(Records contained in a dataset)
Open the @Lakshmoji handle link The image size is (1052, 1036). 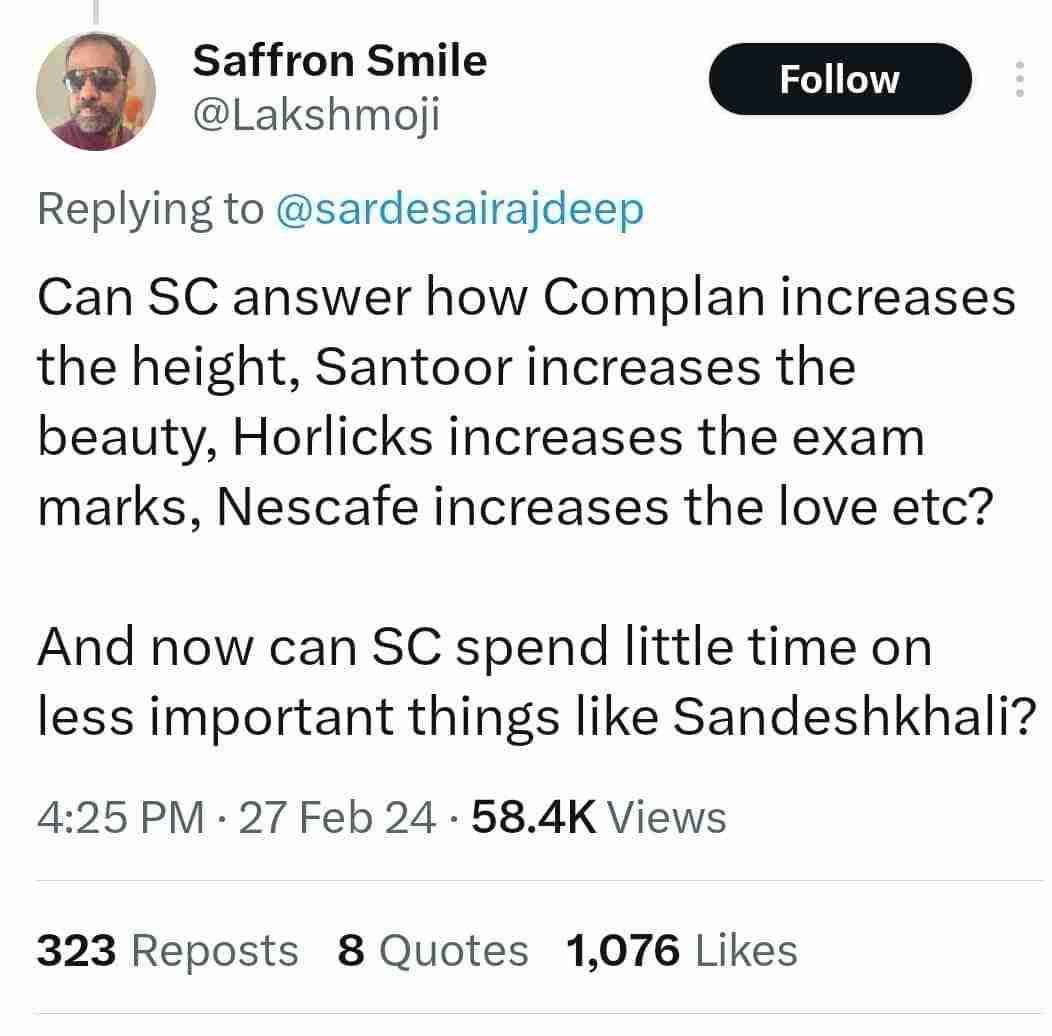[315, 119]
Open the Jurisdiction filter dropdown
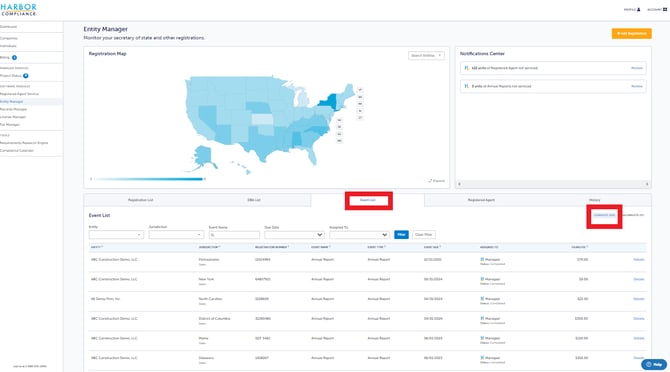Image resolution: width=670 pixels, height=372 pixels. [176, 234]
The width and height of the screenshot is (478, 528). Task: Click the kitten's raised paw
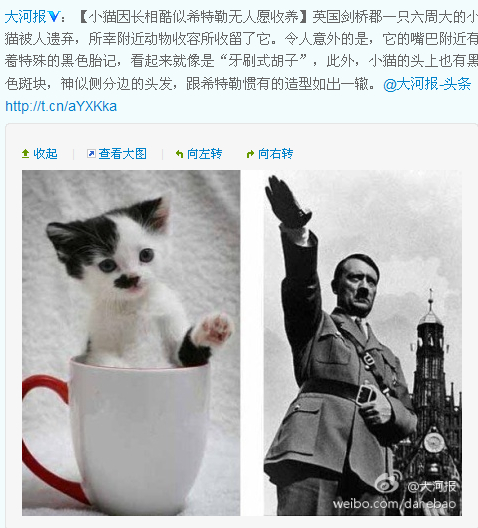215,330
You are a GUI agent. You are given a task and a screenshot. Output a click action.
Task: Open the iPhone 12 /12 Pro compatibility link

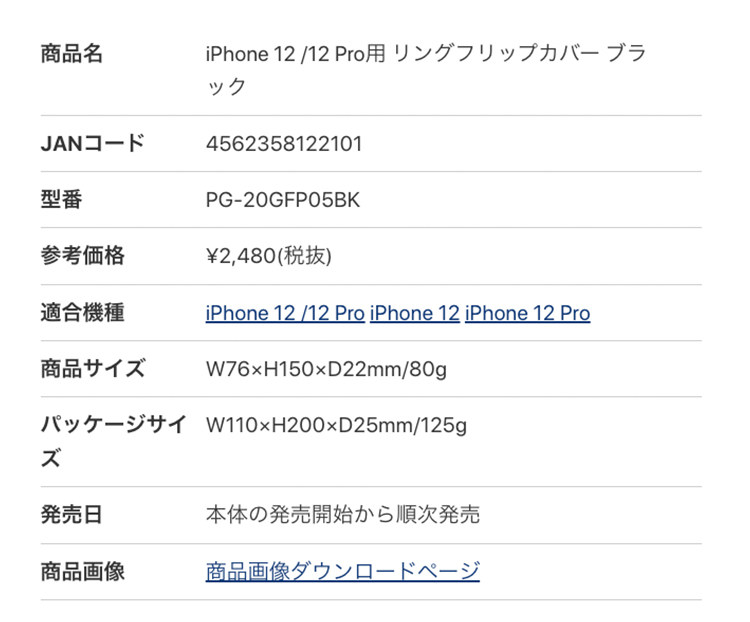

What this task involves:
Set down exactly, with no additions, each line from the line that includes "You are a GUI" to the final line of the entries above; leave pictures out.

Response to the exercise:
You are a GUI agent. You are given a task and a screenshot. Output a click action.
Task: Open the iPhone 12 /12 Pro compatibility link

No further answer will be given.